▸ **TASK DETAILS**
Wherever the string "Close" shows up in the material below, copy that line.

▸ **EXCERPTED RECORDS**
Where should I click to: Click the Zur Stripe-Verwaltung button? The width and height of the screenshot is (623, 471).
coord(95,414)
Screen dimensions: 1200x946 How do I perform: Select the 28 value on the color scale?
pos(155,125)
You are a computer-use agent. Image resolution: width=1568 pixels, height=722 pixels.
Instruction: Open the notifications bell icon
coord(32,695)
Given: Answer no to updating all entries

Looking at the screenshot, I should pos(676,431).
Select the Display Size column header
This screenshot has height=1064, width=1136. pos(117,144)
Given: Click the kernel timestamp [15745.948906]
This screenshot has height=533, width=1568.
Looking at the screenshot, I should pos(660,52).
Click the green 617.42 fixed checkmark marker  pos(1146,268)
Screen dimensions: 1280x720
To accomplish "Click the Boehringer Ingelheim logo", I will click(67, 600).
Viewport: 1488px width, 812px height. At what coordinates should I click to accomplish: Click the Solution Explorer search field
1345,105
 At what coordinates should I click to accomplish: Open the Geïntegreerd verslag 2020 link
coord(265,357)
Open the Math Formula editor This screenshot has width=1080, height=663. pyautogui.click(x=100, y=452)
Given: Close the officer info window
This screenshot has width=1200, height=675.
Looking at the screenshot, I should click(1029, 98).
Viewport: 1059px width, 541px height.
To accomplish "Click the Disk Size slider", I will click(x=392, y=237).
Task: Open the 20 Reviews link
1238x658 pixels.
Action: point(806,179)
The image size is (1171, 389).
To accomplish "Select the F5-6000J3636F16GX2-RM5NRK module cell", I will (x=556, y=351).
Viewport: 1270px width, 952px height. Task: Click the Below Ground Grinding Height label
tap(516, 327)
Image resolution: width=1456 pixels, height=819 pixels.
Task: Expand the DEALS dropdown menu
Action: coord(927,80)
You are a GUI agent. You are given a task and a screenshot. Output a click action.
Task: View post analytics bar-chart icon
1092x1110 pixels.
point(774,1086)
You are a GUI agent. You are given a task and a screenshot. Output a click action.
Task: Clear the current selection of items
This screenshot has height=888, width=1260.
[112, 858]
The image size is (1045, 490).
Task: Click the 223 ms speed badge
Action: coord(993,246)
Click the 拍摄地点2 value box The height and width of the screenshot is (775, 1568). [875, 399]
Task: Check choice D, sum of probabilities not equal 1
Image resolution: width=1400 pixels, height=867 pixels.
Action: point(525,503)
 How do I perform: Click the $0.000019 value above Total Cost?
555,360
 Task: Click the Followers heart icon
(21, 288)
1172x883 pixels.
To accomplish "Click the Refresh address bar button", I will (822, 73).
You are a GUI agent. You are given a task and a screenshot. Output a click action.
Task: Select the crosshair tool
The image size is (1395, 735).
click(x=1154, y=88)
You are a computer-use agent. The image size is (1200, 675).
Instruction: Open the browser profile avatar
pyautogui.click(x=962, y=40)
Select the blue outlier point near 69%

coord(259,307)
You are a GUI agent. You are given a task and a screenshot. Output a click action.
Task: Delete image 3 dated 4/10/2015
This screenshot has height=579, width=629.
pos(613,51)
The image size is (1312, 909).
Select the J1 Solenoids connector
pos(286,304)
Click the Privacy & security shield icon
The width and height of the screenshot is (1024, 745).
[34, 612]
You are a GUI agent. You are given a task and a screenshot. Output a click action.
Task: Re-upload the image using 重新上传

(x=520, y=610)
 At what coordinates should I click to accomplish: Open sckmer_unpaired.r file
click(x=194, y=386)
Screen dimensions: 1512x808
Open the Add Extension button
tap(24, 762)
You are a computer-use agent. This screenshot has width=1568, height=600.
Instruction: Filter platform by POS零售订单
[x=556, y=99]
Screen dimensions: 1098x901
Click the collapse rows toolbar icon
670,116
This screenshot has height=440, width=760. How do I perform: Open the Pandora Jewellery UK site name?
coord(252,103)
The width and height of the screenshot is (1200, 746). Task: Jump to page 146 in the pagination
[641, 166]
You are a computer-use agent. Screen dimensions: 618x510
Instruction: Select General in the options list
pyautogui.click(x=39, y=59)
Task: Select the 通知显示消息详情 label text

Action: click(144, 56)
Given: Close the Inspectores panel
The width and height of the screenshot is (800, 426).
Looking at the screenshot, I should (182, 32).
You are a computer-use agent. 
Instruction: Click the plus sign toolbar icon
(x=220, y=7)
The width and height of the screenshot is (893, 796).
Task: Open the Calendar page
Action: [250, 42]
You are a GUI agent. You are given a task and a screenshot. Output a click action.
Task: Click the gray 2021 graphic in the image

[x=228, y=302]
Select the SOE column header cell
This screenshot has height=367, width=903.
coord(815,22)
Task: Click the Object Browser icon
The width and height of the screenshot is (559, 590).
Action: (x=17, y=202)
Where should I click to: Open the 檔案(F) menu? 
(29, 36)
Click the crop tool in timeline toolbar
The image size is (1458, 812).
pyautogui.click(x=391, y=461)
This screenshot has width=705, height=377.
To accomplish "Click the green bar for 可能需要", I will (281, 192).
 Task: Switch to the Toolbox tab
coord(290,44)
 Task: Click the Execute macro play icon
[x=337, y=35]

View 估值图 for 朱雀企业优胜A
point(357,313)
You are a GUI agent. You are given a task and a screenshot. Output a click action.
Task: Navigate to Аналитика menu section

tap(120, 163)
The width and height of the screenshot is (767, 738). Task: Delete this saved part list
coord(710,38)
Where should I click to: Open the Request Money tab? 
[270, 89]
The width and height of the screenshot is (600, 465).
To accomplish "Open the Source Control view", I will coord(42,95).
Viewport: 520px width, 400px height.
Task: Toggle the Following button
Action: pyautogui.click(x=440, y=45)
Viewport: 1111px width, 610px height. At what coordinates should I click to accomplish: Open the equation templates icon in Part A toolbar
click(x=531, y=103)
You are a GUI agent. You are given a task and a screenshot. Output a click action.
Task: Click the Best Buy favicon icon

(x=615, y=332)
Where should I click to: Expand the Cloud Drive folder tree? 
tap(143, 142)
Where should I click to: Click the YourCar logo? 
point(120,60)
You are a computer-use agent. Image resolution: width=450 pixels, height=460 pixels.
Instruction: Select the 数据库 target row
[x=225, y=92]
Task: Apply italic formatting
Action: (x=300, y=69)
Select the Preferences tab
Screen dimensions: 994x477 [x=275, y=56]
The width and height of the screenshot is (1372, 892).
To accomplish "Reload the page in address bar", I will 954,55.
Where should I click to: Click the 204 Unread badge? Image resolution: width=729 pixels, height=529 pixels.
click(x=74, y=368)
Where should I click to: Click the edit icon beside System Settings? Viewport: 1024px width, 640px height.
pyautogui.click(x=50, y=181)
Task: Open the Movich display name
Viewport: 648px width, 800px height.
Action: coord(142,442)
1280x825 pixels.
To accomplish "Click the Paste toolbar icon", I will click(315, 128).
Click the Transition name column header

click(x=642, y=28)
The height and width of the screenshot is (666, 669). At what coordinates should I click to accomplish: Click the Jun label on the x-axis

▸ **SOLUTION**
Given: Close the officer info window
Given: Close the Inspectores panel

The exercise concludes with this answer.